If a TLO is going to do an exclusive license, it should be to an organization that will then make the invention available non-exclusively, much like what would be done for a publication or distribution deal. But even in these situations, there’s no point (other than getting money for allowing access to an invention to be restricted, or administrative laziness) in granting all substantial rights in an invention (make, use, and sell), or granting those rights for longer than a few years. It’s a much better IP practice at a university to grant sole licenses–a non-exclusive license done once for a given area. So, perhaps a licensee gets a sole license to sell product in the U.S., but gets only a non-exclusive license to make and to use. Anyone else can make and use, too. But maybe only one company gets to sell, for a time. This strategy forms the basis of creating make-use commons and postponing any discussion of exclusivity for handling commercial product development, if commercial product is even a desired goal (think about standards as possible outcomes of a patenting strategy, rather than commercial products directly).

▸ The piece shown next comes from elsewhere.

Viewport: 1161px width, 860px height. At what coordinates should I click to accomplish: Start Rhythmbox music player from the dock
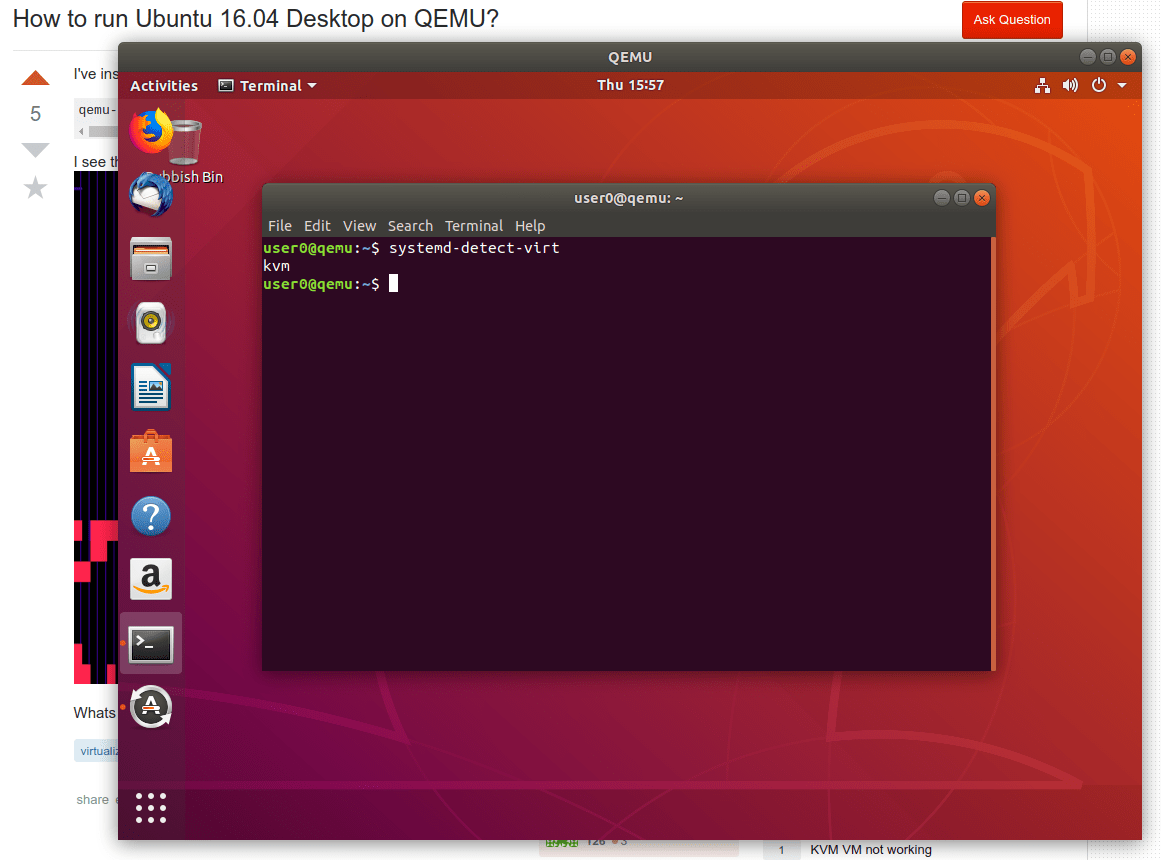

If a given inventor or author doesn’t want non-exclusive distribution (leave them alone, it’s their choice, freedom remember), then they are free under university policy to choose other way to do it. Their choice, their problem, their costs. Nothing like making things personal to get persons to face up to what they really can do, and what they feel they ought to do. Never take that away, at the peril of your effectiveness. There are plenty of organizations that are willing to help out with exclusive arrangements. Leave your inventors and authors that need exclusivity to figure out how to get there. Have a great referral network to help them find good people. Don’t try to do it yourself. It isn’t worth it, and you end up back in a compulsory policy regime trying to fix all the hot mess that comes of dealing in exclusivities. And even then, you can’t fix them all. It’s just a matter of time before you burn off your good will, can’t fake the metrics any more, and all you have–if you have been lucky–is a pile of cash from one or two deals over thirty years and a lot of people who are disgusted. Maybe you can dodge the ugly truth by retiring at just the right time, but it is a whole lot more fun to be surrounded by people who respect you for ensuring their freedom.